People often say to me that they hate interviews and just ‘freeze’.  They dread the moment and are a bag of nerves.  That’s because their body (subconsciously) views the interview as a threat, responding with the fight, flight or freeze reflex.  That’s a useful response when faced with real danger, but not right here right now!

 

The issue is fighting is not an option and won’t look good on your CV!  And unless there is a bear coming at you, flight isn’t a useful or necessary option either.  Your body is left with the ‘freeze’ response.  It’s an autonomic response triggered by the sympathetic nervous system and comes from a survival instinct.  This means the body reacts to a perceived threat with a host of physiological changes in a survival mode approach. Not all that useful in an interview scenario when you want to feel calm and in control.

 

It comes down to our perspective and mindset.  And here’s the issue.  We see the moment as a threatening one and therefore our approach is to simply survive.   We can’t help it, but it really doesn’t help us to manage the moment, stay in control and perform at our peak.

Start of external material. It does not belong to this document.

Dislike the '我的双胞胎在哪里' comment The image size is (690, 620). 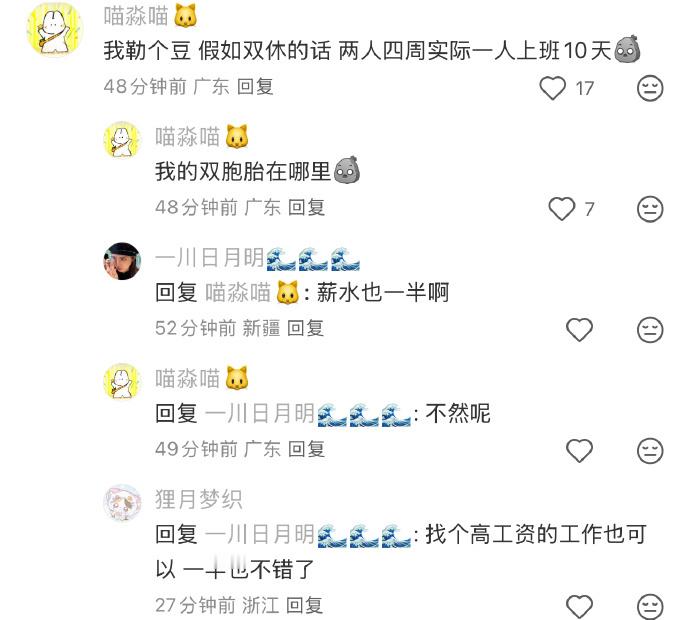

So how do you deal with this?

 

Here are 3 Ps that will help…

Preparation.

You need to prepare well for an interview, which means starting before you know you have an interview in anticipation of it.  There will be a few ‘core questions’ that will appear in each interview, so prepare answers to these questions.  Prepare specific examples so that you have something ready to give and don’t to delve too deeply into your memory in the moment.  I remember an interview I went to where I was asked about learning from something that went wrong.  This is a great question looking at learning, reflection, emotional intelligence and humility.  I didn’t prepare for this question and ended up giving an average answer.  As usual, driving home a great answer came to mind which is now the example that I use for such a question. Fortunately I got the job, but in a game of fine margins, that could have cost me!

 

Also prepare questions to ask the panel.  Even if you’ve met them or the appointing officer and already found out a lot, still prepare 2 or 3 questions to ask.  It’s shows interest and the questions people ask show a lot about them.  Write 2 or 3 down ready for when they ask.

 

Practice

Don’t underestimate the power of practice.  I’ve read books in the past that go as far as saying there is no such thing as talent, but it all comes down to practice – make your own mind up on that one!  Practice answering questions with someone.  If they know the subject matter, that’s great, but if they don’t you can prepare a few general topics/questions for them to quiz you on.  The very act of answering questions aloud builds confidence and builds ‘memory’ that you can call upon in the moment.  When you’re asked a similar question at interview, your brain recalls how you’d answered that in practice and you’re already on your way to giving a developed answer.  Practice the content and also practice how you will deliver the content, the technical part.  You don’t want to take 10 minutes on one question but you do want to articulate the key answers to the question and showcase what you can bring.

 

Plan

Plan for the big day before the night before!  Barack Obama was known for his wardrobe of dark suits and light-coloured shirts, helping reduce the number of daily decisions he had to make.  Plan ahead what you will wear and what you need to take.  Leaving this to the night before or the morning of the interview adds further cognitive demand.  What if you can’t find a shirt or have lost your ID?  It’s added stress that you don’t need!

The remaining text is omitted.